Jeudi 6 juillet. J’ai réservé une table en terrasse chez Eatmosphera pour dîner. Il fait beau, il y a remises de diplômes à la Gerrit Rietveld Academie. Les Nike au repos, aujourd’hui c’est tramway. D’autres quartiers avec des maisons cossues au bord de l’eau, des pelouses et des immeubles en construction. C’est tellement loin que le plan ridicule que j’ai payé une fortune dans une librairie (ça c’est tout moi !) s’arrête bien avant. Je suis Jeanne comme un petit chien. Terra incognita les étudiants des Beaux Arts pour moi, alors à Amsterdam, je me sens un peu perdue mais touchée par certains travaux étonnants des élèves. Nous posons pour Anouks Beckers, une jeune styliste. Déjeuner sur la pelouse de l’école, au bord de l’eau avec les très bons petits sandwichs de la cantine. Avant de rentrer, petit détour par la bien nommée Kalverstraat… la rue de la fringue et des produits de beauté. Passage « raisonnable » chez Urban Outfitters… Le plus long c’est la cabine d’essayage. Un petit coffee ? Je ne m’en souviens plus. Retour à Utrechtsedwarsstraat.  Il tombe des hallebardes. Pas de terrasse pour le dîner…. aussi bon que dans mon souvenir. 12006 pas seulement à cause des tramways et de la pluie.
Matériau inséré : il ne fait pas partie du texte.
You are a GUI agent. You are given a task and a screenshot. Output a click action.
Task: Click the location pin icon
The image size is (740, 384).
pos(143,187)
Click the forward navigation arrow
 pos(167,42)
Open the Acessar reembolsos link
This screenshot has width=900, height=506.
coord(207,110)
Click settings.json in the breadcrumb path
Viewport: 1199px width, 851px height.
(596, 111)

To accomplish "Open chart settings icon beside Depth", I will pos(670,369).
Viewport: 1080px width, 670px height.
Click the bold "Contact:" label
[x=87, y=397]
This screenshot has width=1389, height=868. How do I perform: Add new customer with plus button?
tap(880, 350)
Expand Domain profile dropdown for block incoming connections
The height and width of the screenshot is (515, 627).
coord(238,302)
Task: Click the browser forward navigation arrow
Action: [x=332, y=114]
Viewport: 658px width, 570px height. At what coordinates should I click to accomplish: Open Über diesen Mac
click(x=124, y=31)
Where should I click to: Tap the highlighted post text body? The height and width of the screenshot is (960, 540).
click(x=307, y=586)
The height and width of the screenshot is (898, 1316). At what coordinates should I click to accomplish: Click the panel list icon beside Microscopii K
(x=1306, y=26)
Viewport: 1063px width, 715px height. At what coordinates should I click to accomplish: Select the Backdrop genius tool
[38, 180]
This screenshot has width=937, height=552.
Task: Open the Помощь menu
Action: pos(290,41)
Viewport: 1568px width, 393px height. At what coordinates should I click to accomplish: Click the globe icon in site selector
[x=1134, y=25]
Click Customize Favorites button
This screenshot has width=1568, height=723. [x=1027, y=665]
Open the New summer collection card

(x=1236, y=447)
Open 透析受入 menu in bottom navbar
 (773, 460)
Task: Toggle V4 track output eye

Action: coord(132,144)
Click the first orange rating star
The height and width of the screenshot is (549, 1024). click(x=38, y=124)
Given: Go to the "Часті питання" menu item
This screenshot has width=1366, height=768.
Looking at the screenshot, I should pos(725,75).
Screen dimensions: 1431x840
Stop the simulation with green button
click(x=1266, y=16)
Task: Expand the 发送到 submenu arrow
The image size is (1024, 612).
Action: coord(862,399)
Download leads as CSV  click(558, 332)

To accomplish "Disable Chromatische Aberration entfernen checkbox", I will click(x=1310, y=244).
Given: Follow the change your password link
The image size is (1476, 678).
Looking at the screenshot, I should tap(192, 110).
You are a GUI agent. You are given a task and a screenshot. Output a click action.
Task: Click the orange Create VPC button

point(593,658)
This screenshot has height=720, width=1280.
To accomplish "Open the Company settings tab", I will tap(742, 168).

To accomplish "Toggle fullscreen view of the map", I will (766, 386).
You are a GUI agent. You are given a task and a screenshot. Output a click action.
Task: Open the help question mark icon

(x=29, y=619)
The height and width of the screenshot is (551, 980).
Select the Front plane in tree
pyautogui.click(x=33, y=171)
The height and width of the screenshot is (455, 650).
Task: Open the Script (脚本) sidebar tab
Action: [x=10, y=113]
Vendredi 7 juillet dernier jour déjà. Trop vite, trop court. Pas envie de partir, pas du tout même. Un musée avant le grand départ. Le Stedelijk beaucoup moins bondé que ses voisins. Jeanne me fait découvrir le travail de Rineke Dijksgtra. Je ne connais pas du tout. Génial ! La prochaine fois, j’aimerais bien voir la section photo. La collection du musée semble impressionnante mais le catalogue n’existe qu’en hollandais, dommage ! Le Vondel Park est à deux pas. Sous un gros arbre, un jus de fruit bio (et oui encore !), des voisines de pelouse très joyeuses. Il est déjà l’heure de rentrer, fermer les valises, rendre la clef à Marianne. La suite vous la connaissez « accidentelles touristes ». 15377 pas pour cette dernière journée. Pas mal.

Des coffee, un musée, un jardin botanique, une école d’art, des petites rues, de grandes avenues, des tramways, des terrasses, des cafés, des vélos, des bateaux…. c’est fini. Mais promis, on recommencera ? Samedi début d’après midi, Jeanne repart à Strasbourg. Qu’il est sinistre le bruit des roulettes sur les pavés de la cour. Je me bouche les oreilles.